Part Satu

1.4K 58 11
                                    

Hai, kali ini aku ikut event samudera printing. Mohon dukungannya dengan vote dan komen! Thanks you.

Happy reading!
_________________

"Ada tetangga baru," kata Mama, saat melihat mobil pickup pengangkut barang berhenti di depan rumah yang lumayan lama kosong. Kira-kira, sudah dua tahun rumah itu tak ada penghuninya. Kini sudah ada yang menempati, dan rumah itu persis di samping rumah kami.

"Syukur kalau ada penghuninya, Ma, biar gak serem," kataku pada Mama, seraya melihat samping rumah yang tampak ramai. Kadang, aku bergidik ngeri saat melewati rumah itu, apalagi posisi balkon kamarku menghadap sisi rumah itu. Rumah terasa menyeramkan meski di halaman rumah itu, lampu terus menyala.

"Dasar penakut," cibir Mama lalu masuk ke rumah. Mencebik kesal, aku melirik ke arah rumah itu sebelum menyusul Mama.

"RIA, JANGAN LUPA SAPU ITU HALAMAN!" teriak Mama dari dapur.

Menepuk kening, aku segera mengambil sapu dan menyapu halaman rumahku sendiri.
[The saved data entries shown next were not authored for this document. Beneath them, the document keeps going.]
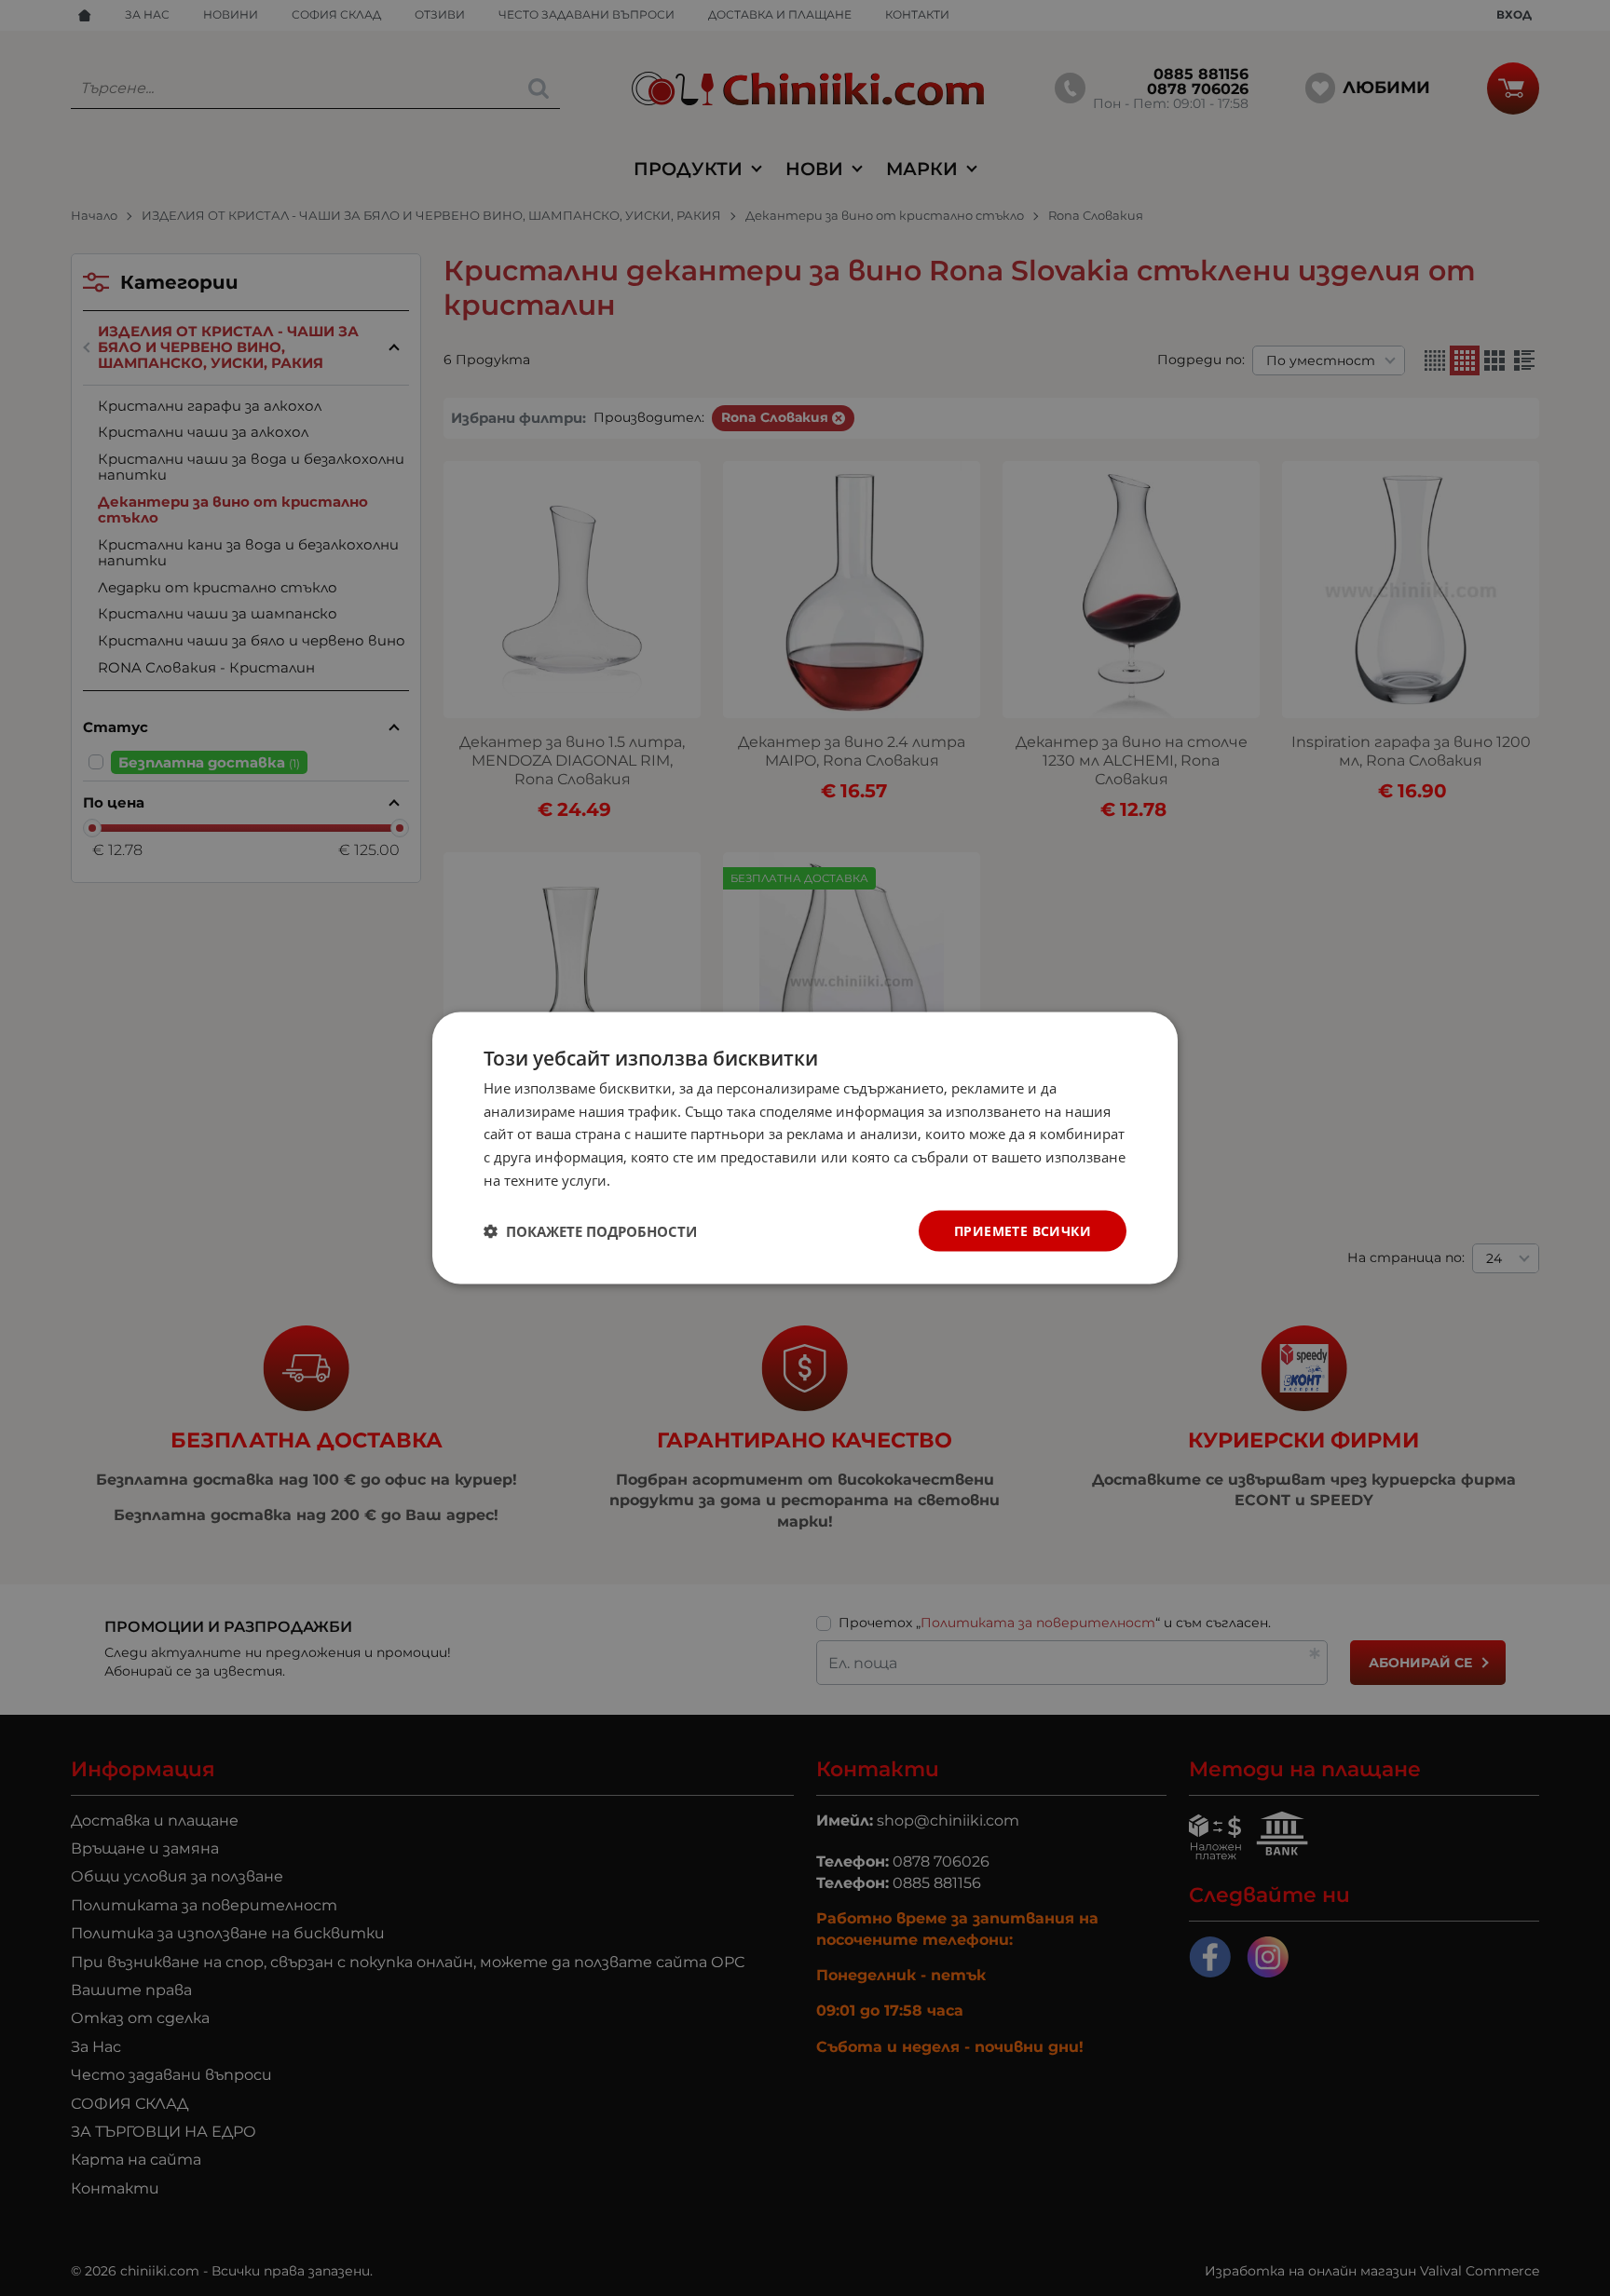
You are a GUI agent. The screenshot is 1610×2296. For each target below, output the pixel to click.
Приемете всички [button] (1022, 1230)
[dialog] (805, 1148)
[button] (590, 1231)
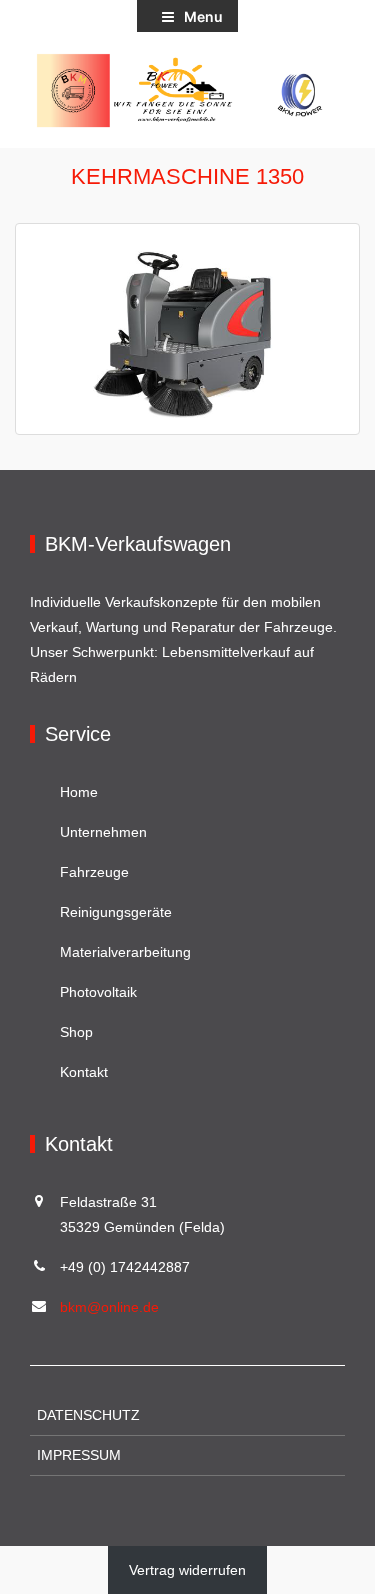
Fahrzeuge (94, 872)
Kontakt (84, 1072)
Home (79, 792)
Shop (76, 1032)
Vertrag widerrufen (187, 1570)
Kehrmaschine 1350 (187, 176)
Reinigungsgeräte (116, 912)
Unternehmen (103, 832)
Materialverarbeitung (125, 952)
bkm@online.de (109, 1307)
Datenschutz (88, 1415)
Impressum (79, 1455)
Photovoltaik (98, 992)
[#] (187, 90)
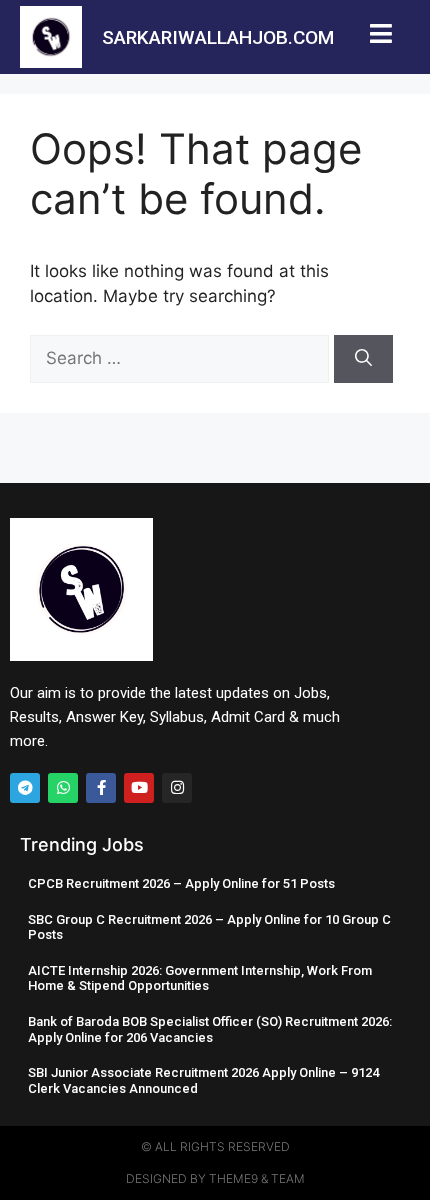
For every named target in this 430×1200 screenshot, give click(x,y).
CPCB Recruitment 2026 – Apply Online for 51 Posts (181, 883)
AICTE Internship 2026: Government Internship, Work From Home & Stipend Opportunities (200, 978)
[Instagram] (177, 788)
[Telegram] (25, 788)
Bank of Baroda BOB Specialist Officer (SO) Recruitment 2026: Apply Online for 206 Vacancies (210, 1029)
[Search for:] (182, 358)
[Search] (363, 359)
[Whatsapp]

Ini semua gara-gara Mama yang mengajakku bicara tentang tetangga baru, sehingga membuatku lupa awal tujuanku keluar dari kamar tercinta. Apalagi kalau bukan membantu Mama membersihkan rumah. Mama yang memasak, aku yang menyapu rumah dan halaman.

Ngomong-ngomong, tentang tetangga baru. Sebelum tahu ada yang akan menempati, rumah itu dibersihkan dua hari sebelum di tinggali. Bahkan dicat ulang agar rumah tampak baik.

Hingga tatapanku tak sengaja melihat mobil mewah berhenti di depan rumah yang baru di tempati itu. Pemilik mobil keluar dari sana dan  menghampiri pengangkut barang. Aku tak melihat jelas sosok itu karena posisinya membelakangiku, namun yang pasti dia seorang pria. Pria yang menurutku sangat tinggi, dengan bahu yang lebar dan, oh... apa itu? Lengannya sungguh berotot. Tipe-tipe pria yang suka berolahraga.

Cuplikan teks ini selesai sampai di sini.